TEXT SEGMENT:
Start of Block
A team of researchers has identified genes that allow some algae living in corals to tolerate higher ocean temperatures than others.

The genes could act as markers to understand the risk of coral bleaching in different areas of tropical coral reefs including the Great Barrier Reef.

The study is published in the high impact journal Molecular Biology and Evolution. The research team includes Professor Madeleine van Oppen, from the University of Melbourne and the Australian Institute of Marine Science, UNSW Professor Peter Steinberg, Director of the Sydney Institute of Marine Science, and UNSW PhD student and study first author Rachel Levin.

“Tropical corals cannot survive without the Symbiodinium algae that live inside them. These tiny, photosynthetic organisms can provide the corals with more than 90 per cent of their food,” said Ms Levin.

Increased water temperatures stress the algae, causing them to produce an excess of toxic chemicals, called reactive oxygen species, which damage both the algae and the corals. As a result, corals expel the heat-stressed algae, become bleached white, and starve to death unless they are recolonised by new algae.

“For the first time, we have uncovered the mechanism that explains why some algae can withstand higher temperatures and avoid bleaching,” said Ms Levin. “We found they can switch on genes to produce proteins that neutralise the toxic chemicals.”

“As marine systems are increasingly challenged by multiple environmental threats, it is critical that we not just describe the severity of those threats, but also understand the capacity of marine organisms and ecosystems to adapt to and overcome those threats,” said Professor Steinberg.

The researchers compared two cultures of algae originally isolated from coral located at a warmer location and at a cooler location on the Great Barrier Reef. The algae from the cooler location become damaged and are expelled by corals under heat stress, but the algae isolated from the warmer location remain healthy under heat stress and are not expelled from the coral.

The team studied the algal genes to uncover those that are activated or de-activated over the course of a heat-stress experiment conducted in the laboratory. The microscopic algae have more genes than humans do.

“We found that only the algae from the warmer reef can activate specific types of genes when under heat stress to counter the damaging effects of the reactive oxygen species,” said Ms Levin. “The risk of coral bleaching in different areas on the Great Barrier Reef could be assessed by using these genes as markers.”

Professor van Oppen says the study produced another surprising result. “We also discovered that, under stress, both types of algae may switch from their normal asexual mode of reproduction to sexual reproduction.

“Sexual reproduction helps speed up evolution and may allow some algae to adapt quickly enough to tolerate the rise in sea surface temperature. This could be a natural ‘golden ticket’ that allows some corals to survive a bleaching event,” she said.

In an unprecedented event, a large part of the Great Barrier Reef has undergone bleaching this year due to unusually high sea surface temperatures, with the most recent estimates indicating that about a fourth of corals have already been lost to bleaching-related mortality across the reef.

Future surveys may reveal whether surviving corals contain algae that are able to activate the heat-tolerant genes unveiled in this study.
End of Block
STUDY QUESTIONS:
a - Reproduce the stretch of the article on heat-tolerant coral algae from "Professor van Oppen" through "across the reef.".
b - According to the article on heat-tolerant coral algae, how much of the corals' food can the Symbiodinium algae provide?
The entries that follow the article on heat-tolerant coral algae come from a different source.

DATA LISTING:
Start of Block
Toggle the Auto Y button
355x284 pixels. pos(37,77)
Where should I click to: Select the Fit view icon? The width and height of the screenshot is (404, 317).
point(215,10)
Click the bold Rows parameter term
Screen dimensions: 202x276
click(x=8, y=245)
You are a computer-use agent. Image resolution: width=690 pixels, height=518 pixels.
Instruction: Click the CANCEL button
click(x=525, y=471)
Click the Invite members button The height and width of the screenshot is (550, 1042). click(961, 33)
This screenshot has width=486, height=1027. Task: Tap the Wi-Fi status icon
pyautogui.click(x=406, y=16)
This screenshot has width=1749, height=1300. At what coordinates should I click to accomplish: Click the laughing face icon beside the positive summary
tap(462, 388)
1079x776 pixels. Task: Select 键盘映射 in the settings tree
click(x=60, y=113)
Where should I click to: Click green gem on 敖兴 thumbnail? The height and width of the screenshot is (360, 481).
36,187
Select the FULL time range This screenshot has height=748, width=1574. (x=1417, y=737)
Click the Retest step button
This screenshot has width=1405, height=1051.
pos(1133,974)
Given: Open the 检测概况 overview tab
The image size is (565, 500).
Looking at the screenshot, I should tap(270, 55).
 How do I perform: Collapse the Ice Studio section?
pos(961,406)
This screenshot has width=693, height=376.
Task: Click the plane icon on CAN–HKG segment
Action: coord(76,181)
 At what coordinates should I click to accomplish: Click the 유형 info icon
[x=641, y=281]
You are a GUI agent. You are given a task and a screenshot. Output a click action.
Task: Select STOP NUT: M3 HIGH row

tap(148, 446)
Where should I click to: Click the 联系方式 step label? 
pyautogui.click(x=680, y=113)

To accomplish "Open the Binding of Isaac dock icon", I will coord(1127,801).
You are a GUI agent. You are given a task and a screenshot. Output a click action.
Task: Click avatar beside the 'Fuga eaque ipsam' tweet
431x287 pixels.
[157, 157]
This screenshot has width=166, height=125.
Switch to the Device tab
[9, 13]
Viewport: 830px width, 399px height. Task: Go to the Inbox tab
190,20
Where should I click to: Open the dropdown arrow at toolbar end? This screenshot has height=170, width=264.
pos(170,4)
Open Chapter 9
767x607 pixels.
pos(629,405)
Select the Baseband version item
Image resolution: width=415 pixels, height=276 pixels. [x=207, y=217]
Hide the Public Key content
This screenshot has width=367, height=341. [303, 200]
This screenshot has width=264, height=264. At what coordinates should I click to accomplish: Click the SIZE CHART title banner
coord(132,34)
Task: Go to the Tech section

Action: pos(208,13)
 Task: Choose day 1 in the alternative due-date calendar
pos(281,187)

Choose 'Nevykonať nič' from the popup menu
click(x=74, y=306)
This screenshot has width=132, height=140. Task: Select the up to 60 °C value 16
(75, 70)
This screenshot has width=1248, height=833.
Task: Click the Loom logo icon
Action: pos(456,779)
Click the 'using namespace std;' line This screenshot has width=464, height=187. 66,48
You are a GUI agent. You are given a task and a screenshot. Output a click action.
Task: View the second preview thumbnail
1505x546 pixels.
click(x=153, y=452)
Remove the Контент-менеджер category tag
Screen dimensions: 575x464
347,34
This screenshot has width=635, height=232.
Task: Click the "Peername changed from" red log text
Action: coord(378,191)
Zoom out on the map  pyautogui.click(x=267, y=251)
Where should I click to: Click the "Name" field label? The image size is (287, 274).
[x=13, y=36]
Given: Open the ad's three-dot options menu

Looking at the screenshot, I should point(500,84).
End of Block
TASK ANSWERS:
a -
Professor van Oppen says the study produced another surprising result. “We also discovered that, under stress, both types of algae may switch from their normal asexual mode of reproduction to sexual reproduction.

“Sexual reproduction helps speed up evolution and may allow some algae to adapt quickly enough to tolerate the rise in sea surface temperature. This could be a natural ‘golden ticket’ that allows some corals to survive a bleaching event,” she said.

In an unprecedented event, a large part of the Great Barrier Reef has undergone bleaching this year due to unusually high sea surface temperatures, with the most recent estimates indicating that about a fourth of corals have already been lost to bleaching-related mortality across the reef.

b - More than 90 percent of their food.